Importance  The prevalence of obesity and outcomes of bariatric surgery are well established. However, analyses of the surgery impact have not been updated and comprehensively investigated since 2003.

Objective  To examine the effectiveness and risks of bariatric surgery using up-to-date, comprehensive data and appropriate meta-analytic techniques.

Data Sources  Literature searches of Medline, Embase, Scopus, Current Contents, Cochrane Library, and Clinicaltrials.gov between 2003 and 2012 were performed.

Study Selection  Exclusion criteria included publication of abstracts only, case reports, letters, comments, or reviews; animal studies; languages other than English; duplicate studies; no surgical intervention; and no population of interest. Inclusion criteria were a report of surgical procedure performed and at least 1 outcome of interest resulting from the studied surgery was reported: comorbidities, mortality, complications, reoperations, or weight loss. Of the 25 060 initially identified articles, 24 023 studies met the exclusion criteria, and 259 met the inclusion criteria.

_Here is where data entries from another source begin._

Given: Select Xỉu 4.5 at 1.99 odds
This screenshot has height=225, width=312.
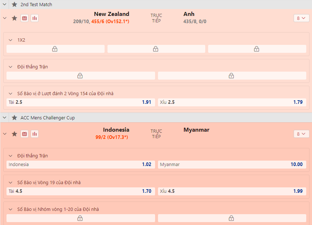Looking at the screenshot, I should click(232, 191).
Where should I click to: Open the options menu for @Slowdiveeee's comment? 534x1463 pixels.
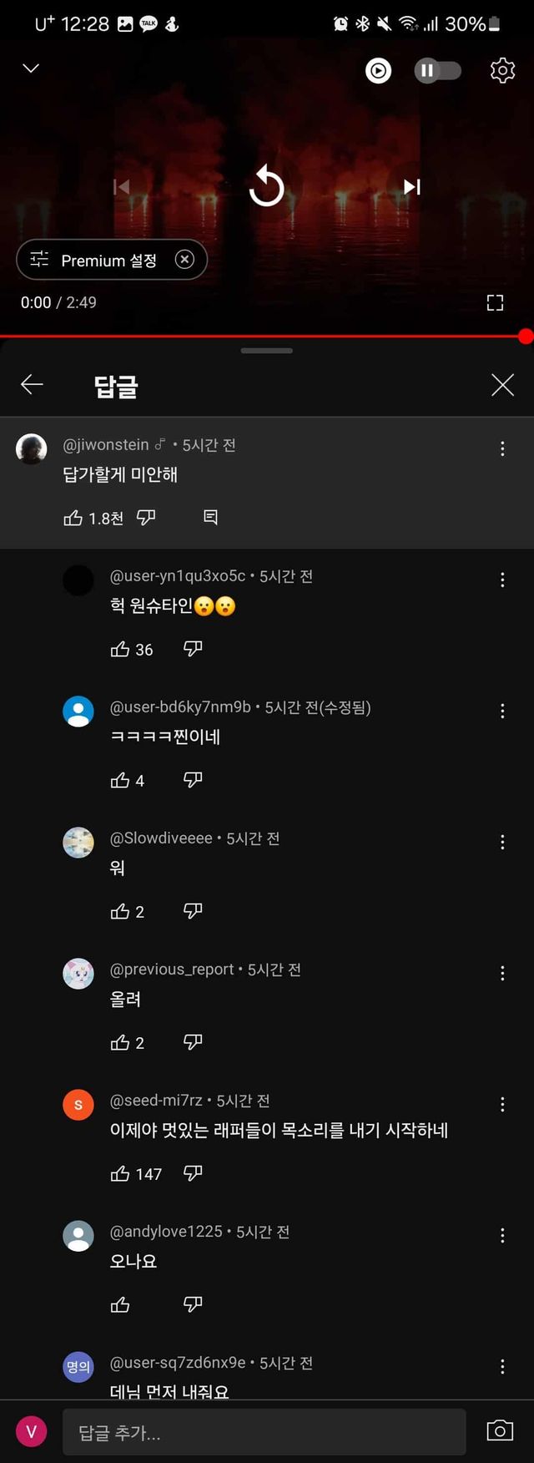click(501, 842)
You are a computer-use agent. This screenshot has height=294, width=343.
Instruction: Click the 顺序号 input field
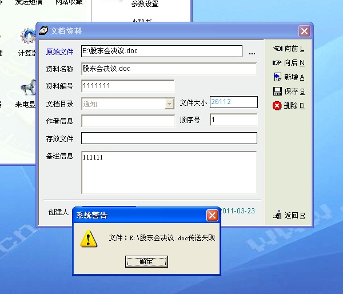click(234, 120)
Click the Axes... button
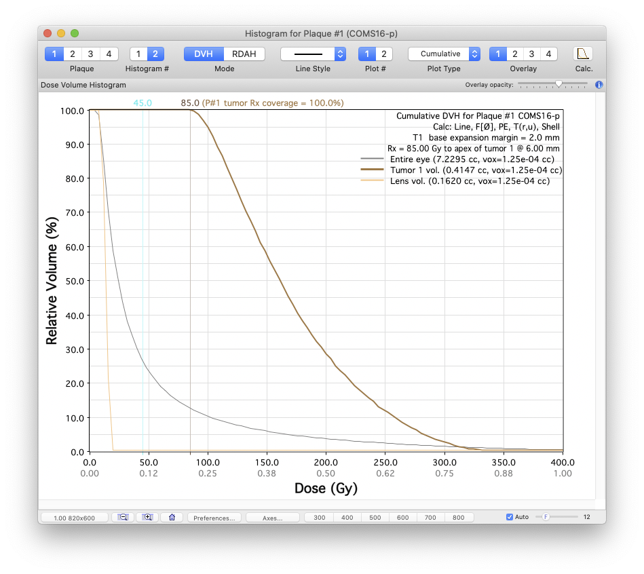The image size is (644, 574). [x=273, y=518]
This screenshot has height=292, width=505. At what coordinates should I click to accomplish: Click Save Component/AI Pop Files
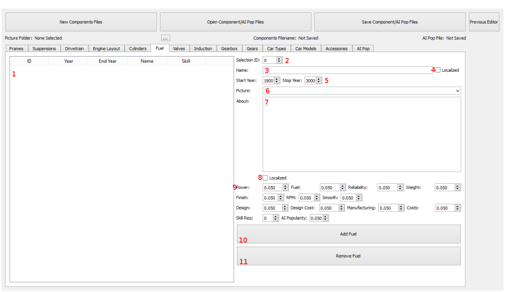coord(389,22)
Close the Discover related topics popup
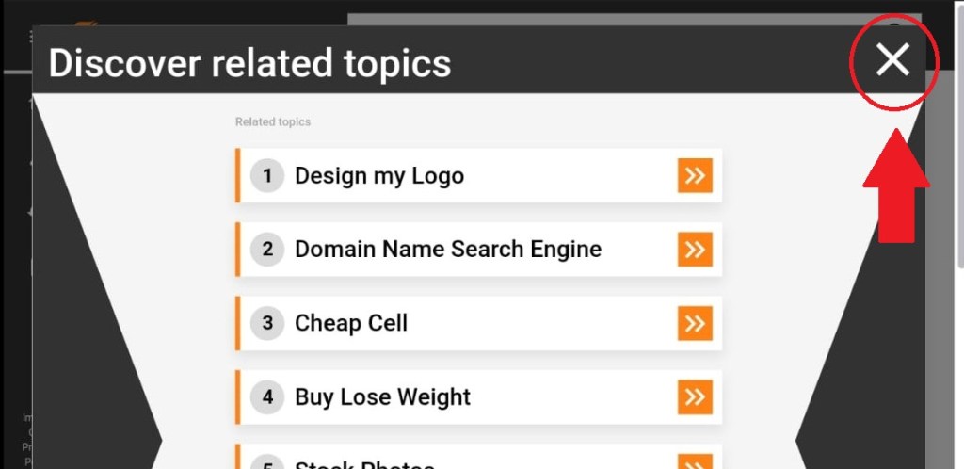The width and height of the screenshot is (964, 469). [892, 60]
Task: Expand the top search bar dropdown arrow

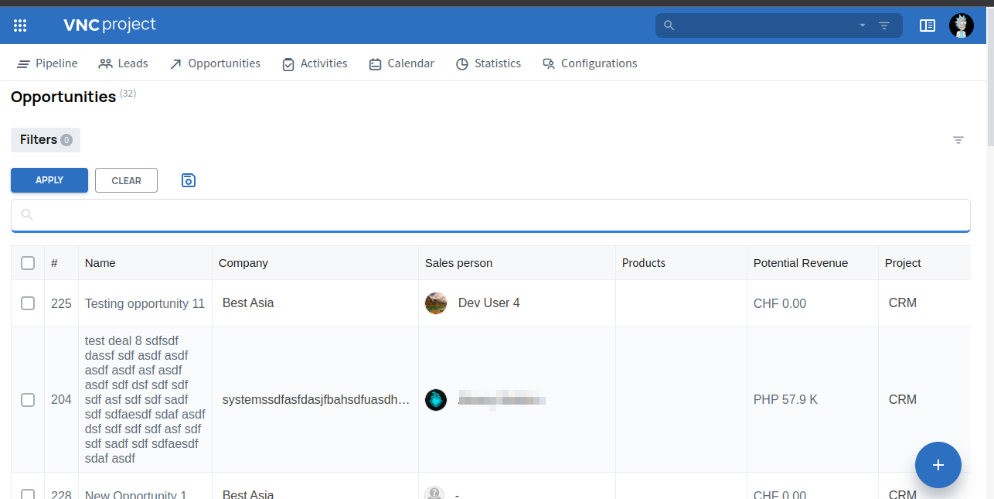Action: (x=862, y=26)
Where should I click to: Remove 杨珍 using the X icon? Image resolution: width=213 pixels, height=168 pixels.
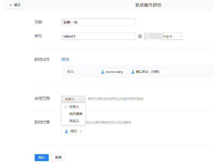coord(81,131)
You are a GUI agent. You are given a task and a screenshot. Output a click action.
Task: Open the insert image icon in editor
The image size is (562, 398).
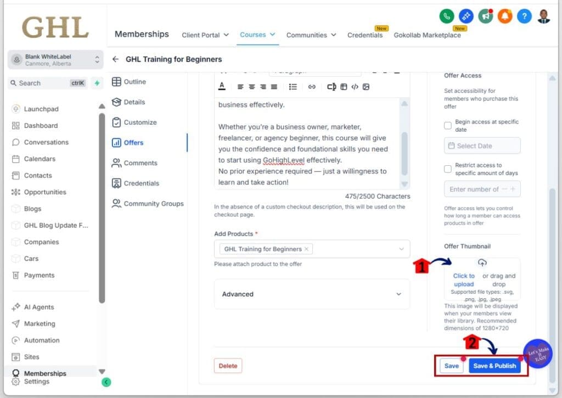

Data Extraction and Synthesis  A review protocol was followed throughout. Three reviewers independently reviewed studies, abstracted data, and resolved disagreements by consensus. Studies were evaluated for quality.

Main Outcomes and Measures  Mortality, complications, reoperations, weight loss, and remission of obesity-related diseases.

Results  A total of 164 studies were included (37 randomized clinical trials and 127 observational studies). Analyses included 161 756 patients with a mean age of 44.56 years and body mass index of 45.62. We conducted random-effects and fixed-effect meta-analyses and meta-regression. In randomized clinical trials, the mortality rate within 30 days was 0.08% (95% CI, 0.01%-0.24%); the mortality rate after 30 days was 0.31% (95% CI, 0.01%-0.75%). Body mass index loss at 5 years postsurgery was 12 to 17. The complication rate was 17% (95% CI, 11%-23%), and the reoperation rate was 7% (95% CI, 3%-12%). Gastric bypass was more effective in weight loss but associated with more complications. Adjustable gastric banding had lower mortality and complication rates; yet, the reoperation rate was higher and weight loss was less substantial than gastric bypass. Sleeve gastrectomy appeared to be more effective in weight loss than adjustable gastric banding and comparable with gastric bypass.

Conclusions and Relevance  Bariatric surgery provides substantial and sustained effects on weight loss and ameliorates obesity-attributable comorbidities in the majority of bariatric patients, although risks of complication, reoperation, and death exist. Death rates were lower than those reported in previous meta-analyses.